Document section >>
On December 23, 2020, the Departments published a final rule (“Security Bars rule”) to amend existing regulations to clarify that in certain circumstances there are “reasonable grounds for regarding [an] alien as a danger to the security of the United States” or “reasonable grounds to believe that [an] alien is a danger to the security of the United States” based on emergency public health concerns generated by a communicable disease, making the alien ineligible to be granted asylum in the United States under section 208 of the Immigration and Nationality Act or the protection of withholding of removal under that Act or subsequent regulations (because of the threat of torture). See Security Bars and Processing, 85 FR 84160 et seq. (Dec. 23, 2020).

On January 20, 2021, the White House Chief of Staff issued a memorandum asking agencies to consider delaying, consistent with applicable law, the effective dates of any rules that have published and not yet gone into effect, for the purpose of allowing the President's appointees and designees to review questions of fact, law, and policy raised by those regulations. See Memorandum for the Heads of Executive Departments and Agencies from Ronald A. Klain, Assistant to the President and Chief of Staff, Re: Regulatory Freeze Pending Review (Jan. 20, 2021). This action is consistent with that memorandum.

Given information >>

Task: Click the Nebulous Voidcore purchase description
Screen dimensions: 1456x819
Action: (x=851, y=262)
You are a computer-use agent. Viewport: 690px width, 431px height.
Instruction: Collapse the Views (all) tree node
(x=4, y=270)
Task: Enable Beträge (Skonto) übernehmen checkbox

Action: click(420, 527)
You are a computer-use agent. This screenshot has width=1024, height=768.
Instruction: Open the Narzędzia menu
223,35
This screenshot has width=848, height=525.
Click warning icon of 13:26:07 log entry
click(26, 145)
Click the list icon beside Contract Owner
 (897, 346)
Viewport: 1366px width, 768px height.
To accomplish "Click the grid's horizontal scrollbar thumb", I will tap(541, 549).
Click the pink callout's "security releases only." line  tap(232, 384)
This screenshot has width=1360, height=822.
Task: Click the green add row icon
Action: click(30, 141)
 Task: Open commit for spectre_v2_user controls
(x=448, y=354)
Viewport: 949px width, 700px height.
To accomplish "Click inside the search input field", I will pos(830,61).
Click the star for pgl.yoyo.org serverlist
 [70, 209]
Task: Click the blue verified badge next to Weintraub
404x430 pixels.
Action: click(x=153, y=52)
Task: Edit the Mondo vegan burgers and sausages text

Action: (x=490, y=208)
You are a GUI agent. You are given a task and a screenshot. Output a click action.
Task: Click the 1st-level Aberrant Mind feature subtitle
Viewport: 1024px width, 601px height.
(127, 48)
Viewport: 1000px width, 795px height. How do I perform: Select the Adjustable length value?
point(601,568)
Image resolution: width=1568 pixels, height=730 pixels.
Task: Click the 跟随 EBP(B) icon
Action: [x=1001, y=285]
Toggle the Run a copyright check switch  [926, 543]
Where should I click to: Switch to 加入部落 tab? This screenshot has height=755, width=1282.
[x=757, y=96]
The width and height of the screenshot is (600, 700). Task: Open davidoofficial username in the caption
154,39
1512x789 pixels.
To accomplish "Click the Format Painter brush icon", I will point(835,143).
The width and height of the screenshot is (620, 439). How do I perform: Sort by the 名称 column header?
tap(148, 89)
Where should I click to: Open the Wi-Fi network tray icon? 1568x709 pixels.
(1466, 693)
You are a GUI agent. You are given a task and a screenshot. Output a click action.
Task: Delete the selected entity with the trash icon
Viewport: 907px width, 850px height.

What to work on >>
According to the document section above, who issued the January 20, 2021 memorandum asking agencies to consider delaying the effective dates of rules that had not yet taken effect?

Finished task >>
Ronald A. Klain, Assistant to the President and Chief of Staff.